BAR boosts jackfruit production
Jackfruit is considered by the Department of Agriculture (DA) as one of the high-value crops and is one of the priority commodities of Eastern Visayas to be commercialized.
The community-based participatory action research (CPAR) in Leyte implemented a project that seeks to boost production of jackfruit.
“We provided them with appropriate technologies on integrated nutrient management, pest management, and pruning strategies,” said Alicia Bulawan, co-leader of the CPAR.
Aside from production management, the project also provided trainings for home-based processing of jackfruit products.
“We have also introduced processing jackfruit into pastillas, tart, jam, and jelly to women from the same association. Most of them are the farmers’ wives,” Bulawan said.
CPAR, one of the banner programs of BAR, deals with improved technologies for the farming and fishing communities. Through the years, it has helped in improving the lives of our farmer cooperators and adoptors.
BAR has since then continually supports research and development (R&D) initiatives on jackfruit. One of these projects is the collaboration project of BAR and VSU that aimed to produce chitin and chitosan from chitin-containing crustacean exoskeleton wastes.

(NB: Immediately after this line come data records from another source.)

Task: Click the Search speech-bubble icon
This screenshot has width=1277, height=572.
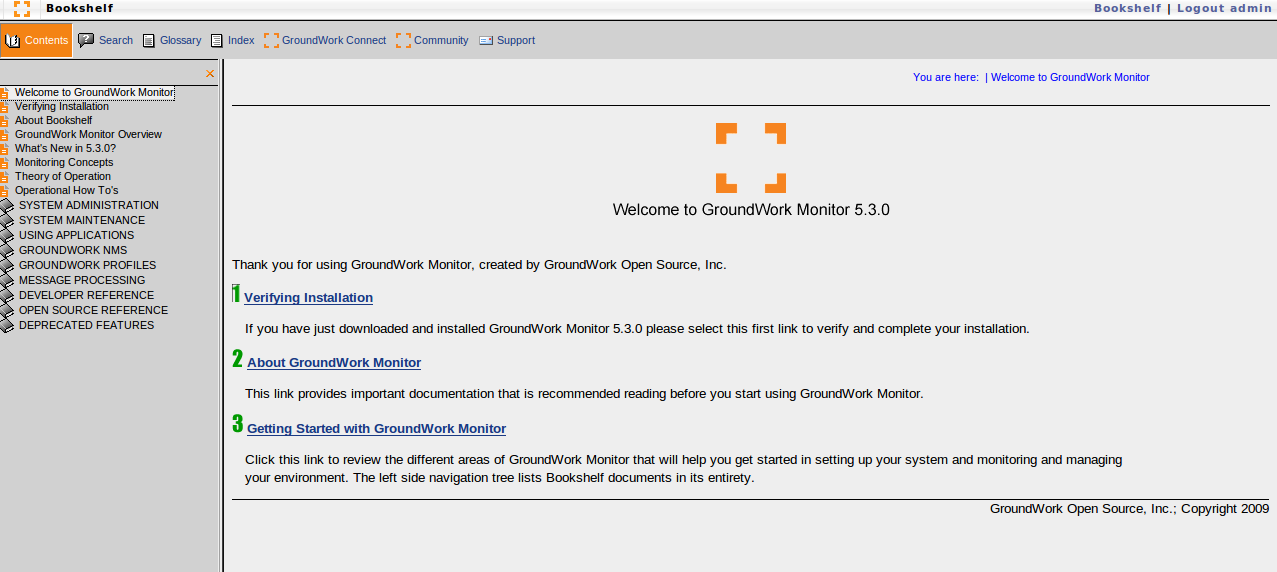Action: point(87,41)
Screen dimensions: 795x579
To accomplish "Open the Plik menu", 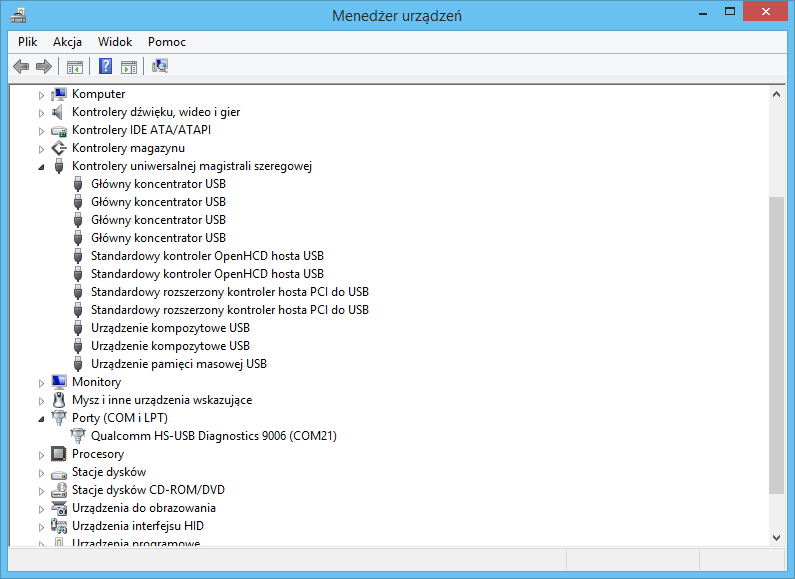I will coord(27,42).

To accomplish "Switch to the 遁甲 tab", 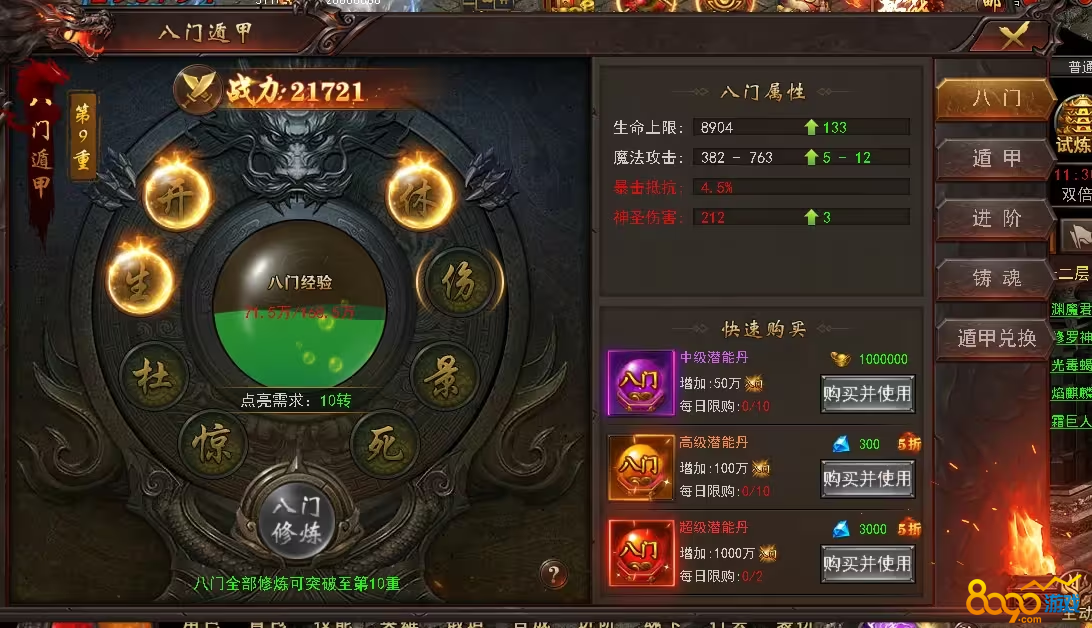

The University of the Philippines-Los Baños is also embarking on a project that aims to improve the characterization, conservation and utilization of jackfruit and its related endemic species through the creation of quick, cost-effective and reliable identification, monitoring and characterization scheme using DNA barcodes, georeferenced maps and characterization profiles.
“In a status report of jackfruit improvement in the Asia-Pacific Region by Sidhu, the importance of molecular markers was cited as one of the future prospects and strategy for jackfruit production and utilization, indicating its usefulness in popularizing this species as a commercial crop, for identification and for breeding purposes,” said project leader Teresita Borromeo.